RICARDO BLACH
Patrón del atunero, apresado por piratas en el Índico
Vigo, A. OTERO
«No sabemos cómo acabará esto, pero pinta mal», declaró el jueves el patrón del atunero «Alakrana», en el peor día de los 37 que la tripulación lleva en poder de piratas somalíes. «Estos cabrones son de gatillo fácil y están siempre drogados», dijo Ricardo Blach en una conversación telefónica mantenida con el «Faro de Vigo», del mismo grupo editorial que LA NUEVA ESPAÑA, poco después de que los piratas se llevaran a tres pescadores a tierra bajo la amenaza de asesinarlos si España no liberaba a los dos compinches que fueron traídos a Madrid.
-¿Qué pasó exactamente a bordo en estas últimas horas?
-Llevábamos unos días relativamente tranquilos, pero han venido los jefes de los piratas y todo se ha complicado. Han empezado a pelearse entre ellos, aquí en el puente. Están muy nerviosos y mueven mucho las armas. Se llevaron a tres tripulantes. Horas después uno de los jefes nos dijo que si España no entrega a los dos piratas que cogieron, matarían a estos compañeros. Que el Gobierno disponía de 72 horas para liberarlos. Y si no cumplía, volvería a bordo a por otros tres, y cumplido el mismo plazo, también los matarían. (Anoche, los piratas devolvieron al barco a los rehenes que se llevaron a tierra).
-¿Es creíble esa advertencia?
-¿Si pueden llegar a matar? De esta gente te puedes esperar cualquier cosa. Están armados hasta los dientes. Llevan metralletas, pistolas, granadas y otras armas con balas de hasta 60 centímetros. No hay ninguno que no vaya armado. No sabemos cómo acabará esto, pero pinta mal.

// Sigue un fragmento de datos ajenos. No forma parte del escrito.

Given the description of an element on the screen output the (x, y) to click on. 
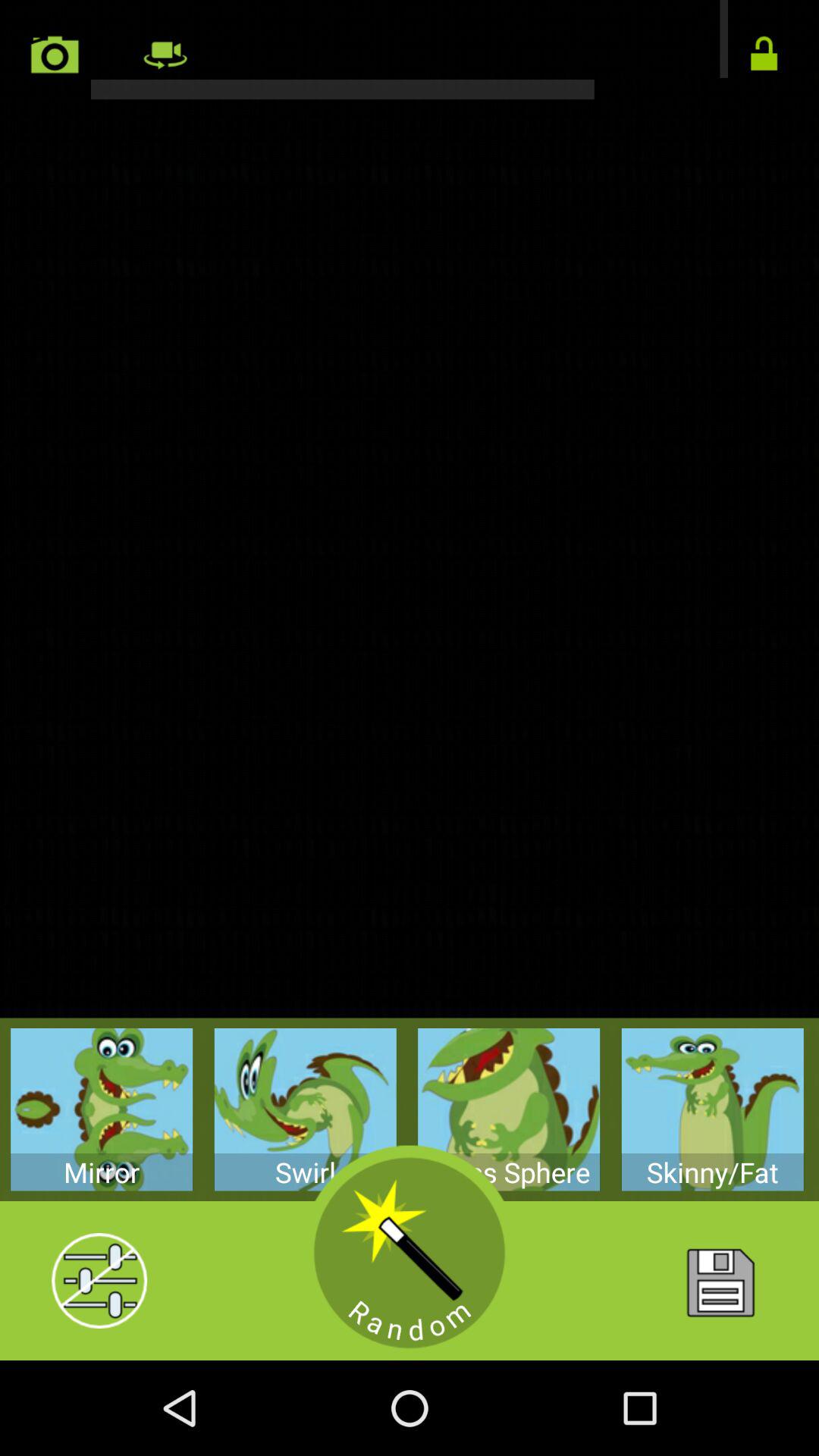
save (719, 1280)
Given the description of an element on the screen output the (x, y) to click on. 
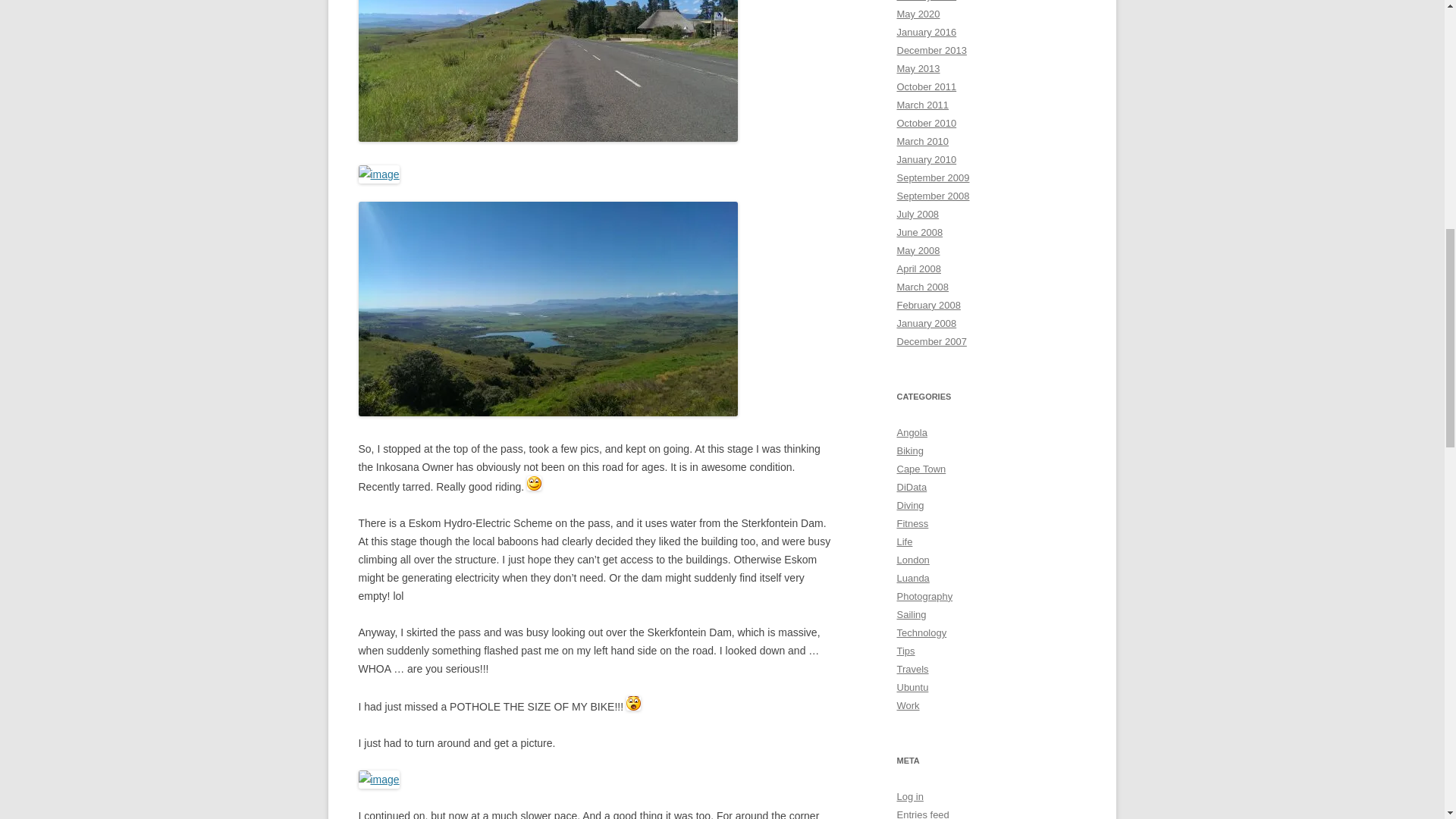
IMAG1037.jpg (378, 174)
IMAG1043.jpg (378, 779)
IMAG1035.jpg (547, 70)
IMAG1038.jpg (547, 308)
Given the description of an element on the screen output the (x, y) to click on. 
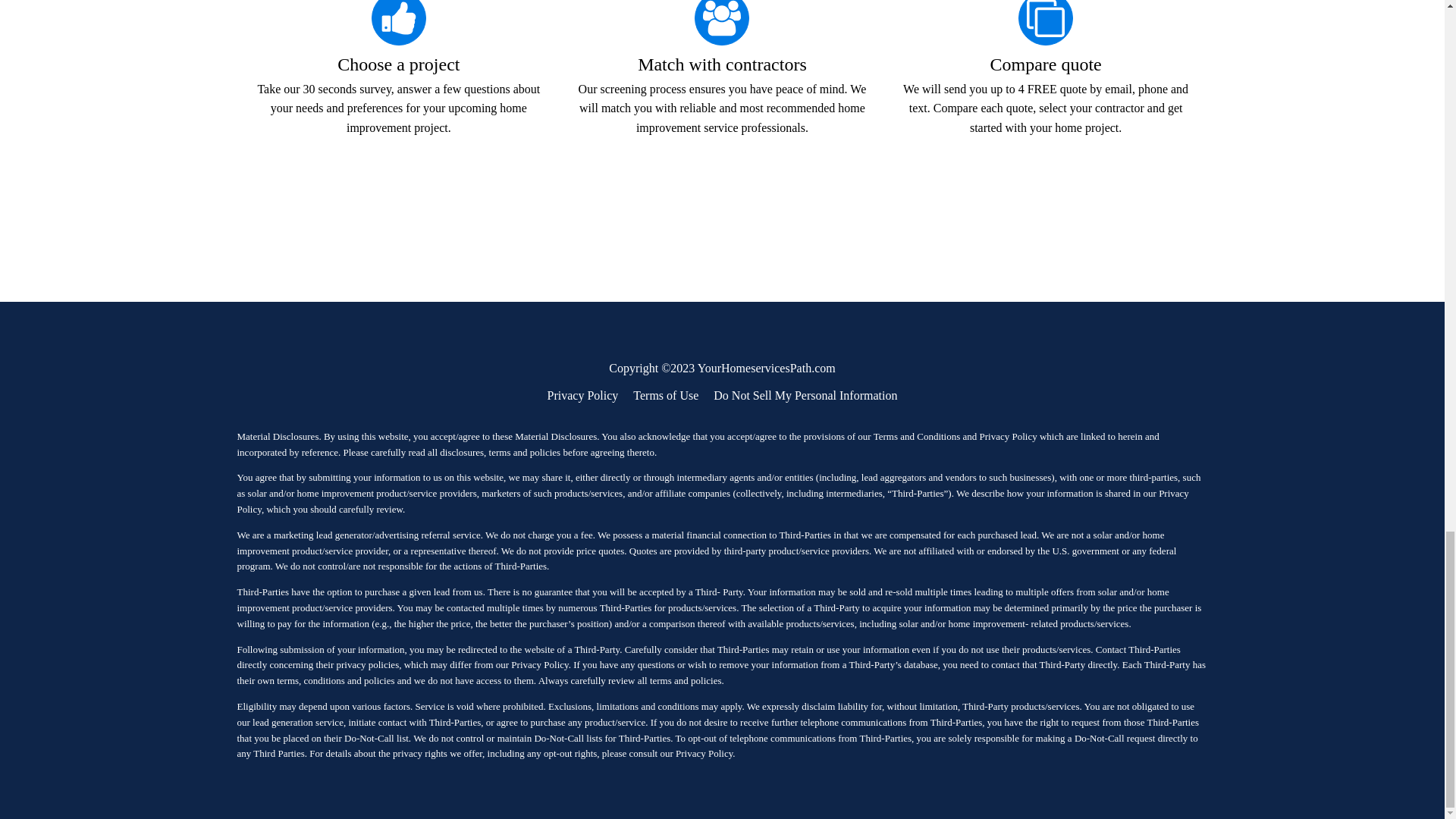
Privacy Policy (582, 395)
Do Not Sell My Personal Information (804, 395)
Terms of Use (665, 395)
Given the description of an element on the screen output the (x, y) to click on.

Y no lo sabemos porque es la primera vez que cogen a algunos de los suyos, por eso no es un secuestro comparable al que sufrió el «Playa de Bakio».
- ¿Cuántos piratas están a bordo?
-Ahora mismo, unos treinta, aunque ningún día bajaron de 19. Van y vienen con frecuencia. La costa está a unas dos millas. Es que aquí, además de nosotros, hay otros tres barcos secuestrados: dos mercantes y un atunero tailandés; y en otro punto de Somalia hay un mercante ucraniano con dos mujeres a bordo y una niña, que lleva siete meses secuestrado. Hay piratas por todas partes, y bien no nos tratan, desde luego.
-Explíquese.
-Llevo siete días sin ducharme y quince con el pijama puesto. Los piratas se han apoderado de los camarotes de los oficiales, entre ellos, el mío, y se lo han llevado todo; solo me dejaron las perchas. Ando con la ropa prestada. El capitán (Iker Galbarritu) y yo pasamos todo el día sentados en una silla, y dormimos en el suelo. Hay un baño aquí en el puente, pero muchas veces no nos dejan ir. Es triste decirlo, pero ya me he meado dos veces encima. El resto de marineros están en la cubierta inferior. Pueden usar sus camarotes, pero sin salir al exterior, vamos, como en una cárcel. De momento, víveres tenemos; agua no tanta.